Deft Touch Dribbling is easier to get the hang of, and has been enhanced from last year’s effort so now the ball may be cushioned, pushed forward or shielded. The ball is rolled underboot while sidestepping, and smaller touches and adjustments are possible, before that next burst of speed.

What hasn’t returned is the overpowered attack of PES 2011. The new Response Defending finally allows defenders to contain the ball controller and tackle when they wish, which means more control and fewer fouls. Recently a bugbear for the series, goalkeepers in PES 2013 have obviously had an AI revamp – gone are the days of throwing the ball to opposition strikers or herding it into the net. Faster distribution and a power bar when the ball is thrown are also welcome additions. Other teammates play smarter this year as well. Pro Active AI means that off-the-ball players make much better use of the space around them, and look to create opportunities by pushing forward and focussing on the ball’s location rather than steadfastly guarding a patch of pitch.

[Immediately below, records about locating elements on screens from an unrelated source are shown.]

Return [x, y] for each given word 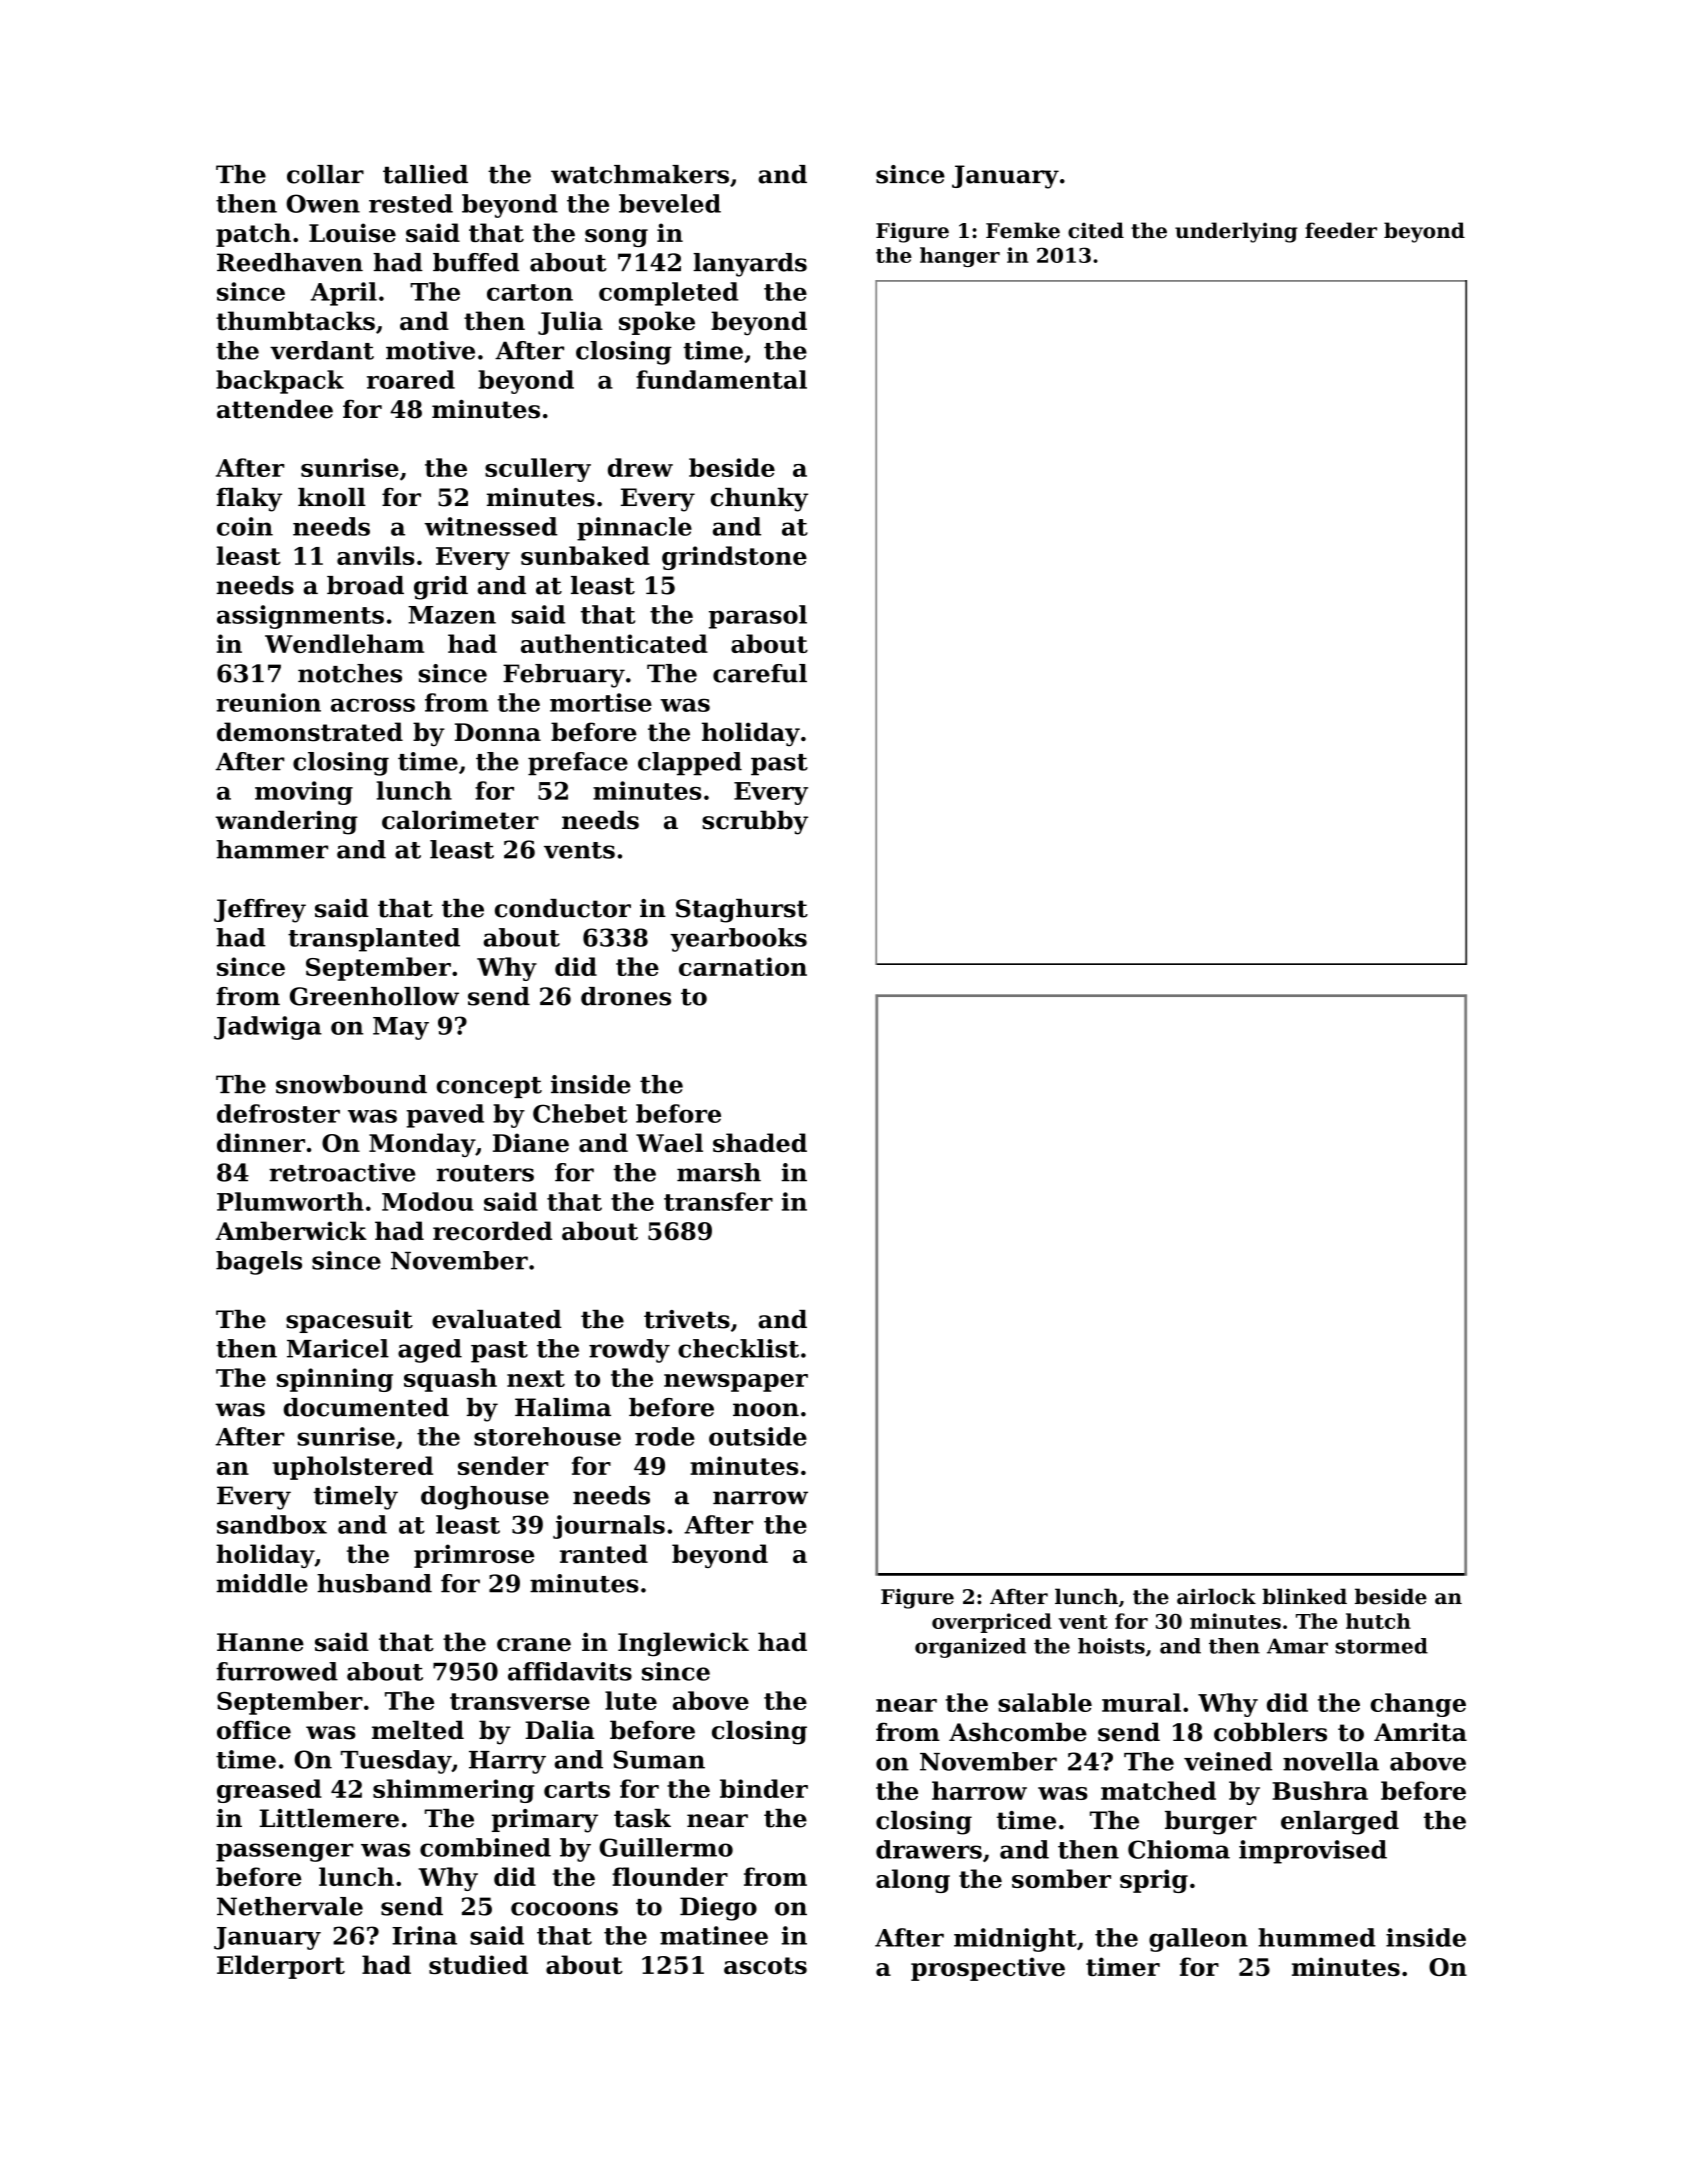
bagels [259, 1263]
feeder [1341, 230]
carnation [743, 966]
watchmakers [640, 174]
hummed [1317, 1937]
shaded [760, 1142]
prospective [988, 1969]
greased [269, 1791]
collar [325, 174]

As always, how well any player on the field performs a particular task on the pitch is influenced by a plethora of statistics, from tackling to passing to changing direction, although the controlling player’s timing and dexterity are still king. Furthering this concept, Player ID is the name Komani has given to the performance capture of around 50 well-known players, but it’s not just about unique animations – these impact the game. Xavi can perform a sharper-than normal 180-degree turn, for example.

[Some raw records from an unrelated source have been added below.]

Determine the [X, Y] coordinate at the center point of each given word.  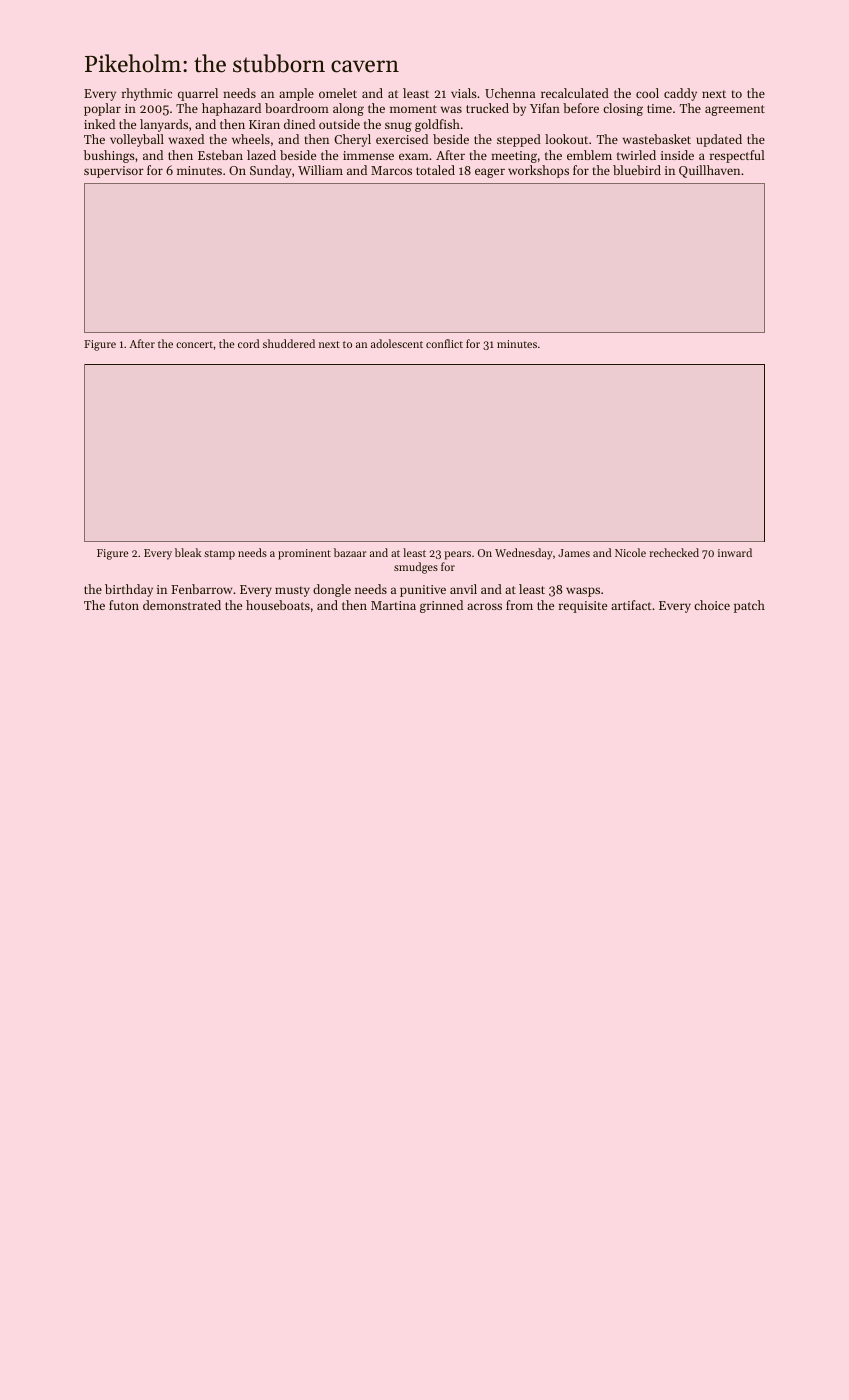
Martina [393, 605]
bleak [188, 552]
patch [749, 606]
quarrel [198, 94]
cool [647, 93]
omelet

All of these tweaks, tucks, and modifications have made PES 2013 a game that admirably captures the smaller moments of football that can make all the difference in the larger scheme of things. One-on-one breakdown skills have never been more important or devastating, but a firm understanding of player positioning and teammate behaviour, as well as the ability to send precision passes into space are also extremely important. With all assists off and a practiced player at the helm, PES resembles the fluid, subtle, chaotic nature of real-world football more closely than any game before it. It’s an astonishingly deep title that rewards practice and patience.

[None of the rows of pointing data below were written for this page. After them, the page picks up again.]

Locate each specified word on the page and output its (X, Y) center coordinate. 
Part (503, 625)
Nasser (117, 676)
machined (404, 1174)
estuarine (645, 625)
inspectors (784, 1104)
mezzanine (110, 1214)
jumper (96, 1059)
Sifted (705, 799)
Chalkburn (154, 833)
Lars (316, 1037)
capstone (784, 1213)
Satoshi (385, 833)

It’s too bad, then, that Konami have imbued PES 2013 with a learning curve that – to newcomers at least – resembles a fence topped with razor wire. The game’s tutorial is a slow, crotchety, and sickeningly unhelpful beast that shuts much of its knowledge behind challenges that players may never know why they are failing. It’s a tremendous gaffe on the developer’s part, and sadly will be enough for many to conclude that PES is not a product worthy of their time, because much of what is learned here is not just the cream but is rather crucial to being able to compete on normal difficulty.

With EA hanging on to most exclusive licences, the rosters are typically wonky as well, particularly with only one Premier League team (Man United) officially endorsing the game. However the UFEA Champions League and Copa Libertadores are again present as standalone competitions for up to 32 players, and more teams are present than in previous years. Sure, the surprisingly deep player editor will allow a facsimile of a player’s favourite team to be assembled, but this is a time-consuming process. Play modes outside the usual competitions such as the managing simulation are equally tedious.

A handful of smaller gripes such as the awful soundtrack, lacklustre menu and pre-game presentations, and – in the review build we received – constant replays that couldn’t be switched off don’t really diminish the experience too much. Fans squabble over the best football title with the passion they usually reserve for supporting their respective teams, but there is room for both PES and FIFA in the marketplace, as both serve very different audiences. That said, this is undoubtedly the best PES yet, but Konami’s big problem will be getting people to give it an honest try.